Eliane F.C.Lima (Registrado no Escritório de Direitos Autorais - RJ)
Para começar de forma radical o novo ano, vamos falar da escritora Branca Maria de Paula, que é mineira de Aimorés. Sua vida literária tem sido marcada pelas premiações, que tem recebido.
É graduada, porém, em Filosofia, tendo se especializado em Filosofia Contemporânea. Mas tem diversas atividades em outras áreas da cultura, tendo trabalhado no jornal Minas Gerais na parte literária e como fotógrafa, outra atividade sua. No cinema, tem participações como roteirista e corroteirista.

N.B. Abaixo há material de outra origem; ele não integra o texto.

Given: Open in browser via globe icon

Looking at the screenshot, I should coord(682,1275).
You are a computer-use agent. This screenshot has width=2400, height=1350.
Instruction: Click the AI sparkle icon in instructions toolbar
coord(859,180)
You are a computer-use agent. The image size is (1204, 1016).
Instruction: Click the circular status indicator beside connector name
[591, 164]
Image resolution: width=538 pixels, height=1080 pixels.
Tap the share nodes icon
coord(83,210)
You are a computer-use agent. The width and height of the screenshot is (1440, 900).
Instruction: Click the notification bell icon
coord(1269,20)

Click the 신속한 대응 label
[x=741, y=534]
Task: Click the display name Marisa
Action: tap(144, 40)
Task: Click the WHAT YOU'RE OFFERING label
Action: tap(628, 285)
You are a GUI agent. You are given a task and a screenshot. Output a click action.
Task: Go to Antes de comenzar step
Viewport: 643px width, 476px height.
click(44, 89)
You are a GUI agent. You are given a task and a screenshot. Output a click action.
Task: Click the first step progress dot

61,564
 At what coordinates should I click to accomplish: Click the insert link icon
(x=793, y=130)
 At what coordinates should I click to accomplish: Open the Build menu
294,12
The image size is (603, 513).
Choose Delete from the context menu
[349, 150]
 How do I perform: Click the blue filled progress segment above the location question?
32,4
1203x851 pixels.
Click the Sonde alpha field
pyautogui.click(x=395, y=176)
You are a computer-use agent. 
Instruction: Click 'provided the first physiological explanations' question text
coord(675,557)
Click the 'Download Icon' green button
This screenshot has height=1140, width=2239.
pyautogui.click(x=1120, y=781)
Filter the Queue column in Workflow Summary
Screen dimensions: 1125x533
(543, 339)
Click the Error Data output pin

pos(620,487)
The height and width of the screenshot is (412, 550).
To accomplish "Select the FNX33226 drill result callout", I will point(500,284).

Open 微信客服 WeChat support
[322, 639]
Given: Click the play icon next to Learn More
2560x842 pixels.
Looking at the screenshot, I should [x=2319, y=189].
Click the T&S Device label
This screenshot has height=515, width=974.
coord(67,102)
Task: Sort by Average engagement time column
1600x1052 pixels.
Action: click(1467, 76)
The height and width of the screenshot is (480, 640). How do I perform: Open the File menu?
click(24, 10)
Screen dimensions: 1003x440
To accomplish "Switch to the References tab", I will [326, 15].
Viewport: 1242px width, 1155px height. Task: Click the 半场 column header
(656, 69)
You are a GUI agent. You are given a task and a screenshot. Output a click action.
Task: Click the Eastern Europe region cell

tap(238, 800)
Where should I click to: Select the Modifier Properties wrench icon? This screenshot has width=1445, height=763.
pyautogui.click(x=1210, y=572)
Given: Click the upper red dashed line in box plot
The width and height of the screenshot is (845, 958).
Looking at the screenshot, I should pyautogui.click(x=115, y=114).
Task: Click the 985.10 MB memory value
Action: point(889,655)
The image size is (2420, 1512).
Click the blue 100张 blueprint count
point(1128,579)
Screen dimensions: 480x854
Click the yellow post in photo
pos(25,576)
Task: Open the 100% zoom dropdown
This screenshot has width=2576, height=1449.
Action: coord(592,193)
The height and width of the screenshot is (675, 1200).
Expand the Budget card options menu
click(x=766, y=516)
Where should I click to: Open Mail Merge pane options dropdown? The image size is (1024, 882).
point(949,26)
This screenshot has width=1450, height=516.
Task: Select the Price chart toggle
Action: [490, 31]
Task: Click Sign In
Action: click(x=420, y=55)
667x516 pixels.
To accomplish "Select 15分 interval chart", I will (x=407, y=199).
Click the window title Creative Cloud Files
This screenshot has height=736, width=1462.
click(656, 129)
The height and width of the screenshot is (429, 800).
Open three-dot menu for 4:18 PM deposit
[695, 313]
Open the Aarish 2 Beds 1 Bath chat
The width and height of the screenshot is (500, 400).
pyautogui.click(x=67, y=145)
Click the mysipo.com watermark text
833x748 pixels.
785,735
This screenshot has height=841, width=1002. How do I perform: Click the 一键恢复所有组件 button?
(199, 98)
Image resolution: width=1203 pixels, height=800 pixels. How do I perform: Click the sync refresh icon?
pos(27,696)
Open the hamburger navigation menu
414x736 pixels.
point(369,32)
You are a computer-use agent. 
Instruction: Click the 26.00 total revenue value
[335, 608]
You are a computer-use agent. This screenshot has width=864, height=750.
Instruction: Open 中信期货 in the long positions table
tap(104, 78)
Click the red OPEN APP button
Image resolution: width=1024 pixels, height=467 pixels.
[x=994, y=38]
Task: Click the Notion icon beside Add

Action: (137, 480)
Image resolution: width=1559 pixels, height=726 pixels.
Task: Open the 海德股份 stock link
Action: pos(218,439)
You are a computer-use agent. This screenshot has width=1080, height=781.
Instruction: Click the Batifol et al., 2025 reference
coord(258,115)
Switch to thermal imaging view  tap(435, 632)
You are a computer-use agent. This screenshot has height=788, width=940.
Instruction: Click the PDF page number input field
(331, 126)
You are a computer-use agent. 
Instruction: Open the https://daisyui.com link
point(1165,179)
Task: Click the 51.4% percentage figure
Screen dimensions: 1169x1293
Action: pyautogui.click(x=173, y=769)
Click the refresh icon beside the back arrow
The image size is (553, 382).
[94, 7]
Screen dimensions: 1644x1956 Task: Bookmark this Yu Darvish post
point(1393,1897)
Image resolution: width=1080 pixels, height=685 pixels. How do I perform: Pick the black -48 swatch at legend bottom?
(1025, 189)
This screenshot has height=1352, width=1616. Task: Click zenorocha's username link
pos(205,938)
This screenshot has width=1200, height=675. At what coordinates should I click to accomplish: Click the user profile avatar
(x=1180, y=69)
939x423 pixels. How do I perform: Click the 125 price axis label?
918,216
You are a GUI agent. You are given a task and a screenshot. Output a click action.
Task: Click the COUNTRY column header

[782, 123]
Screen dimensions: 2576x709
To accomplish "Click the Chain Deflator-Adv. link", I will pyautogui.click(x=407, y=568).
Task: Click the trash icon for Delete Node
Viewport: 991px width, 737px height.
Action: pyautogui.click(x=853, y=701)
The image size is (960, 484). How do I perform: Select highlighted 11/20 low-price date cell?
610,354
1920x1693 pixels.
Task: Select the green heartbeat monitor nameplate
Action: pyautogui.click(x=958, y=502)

Na literatura, estreou em 1978, recebendo um prêmio na prestigiada revista “Status”, da época, embora seu conto - “Fundo Infinito” -, bem como o de Dalton Trevisan e Rubem Fonseca, tenha sido proibido e só publicado no ano seguinte, junto com os dos outros dois, em um encarte separado da revista. O texto deu nome a seu livro em 2005.
A escritora tem uma produção na literatura de poesia e uma bastante fecunda na literatura infanto-juvenil.
Se é mais divulgada sua ficção de feição erótica – a produção de uma mulher nesse campo, gera sempre curiosidade e um certo frisson, num mundo de predomínio de homens e que reserva a si essa parte da natureza humana –, não é apenas sob a sensualidade que são erigidos seus textos. E a linguagem, a forma de estruturar a narrativa, um não compromisso com a realidade palpável dão também um caráter peculiar aos contos de apelo ao carnal ou não. Vamos a alguns
Duas maneiras de ser feliz
Branca Maria de Paula
Esquizofrenizou-se às seis horas da tarde ao som da Ave-Maria, quando uns anjos lhe disseram que largasse tudo e fosse pro convento seduzir a pequena Flor-de-Liz, enquanto outros aconselharam que ela se dirigisse imediatamente ao shopping mais próximo e comprasse lingerie de cor vermelha – aquela com abertura coincidente com as aberturas de nascimento – e subisse lá pros altos da Avenida Afonso Pena que aí sim, ela estaria perto do céu.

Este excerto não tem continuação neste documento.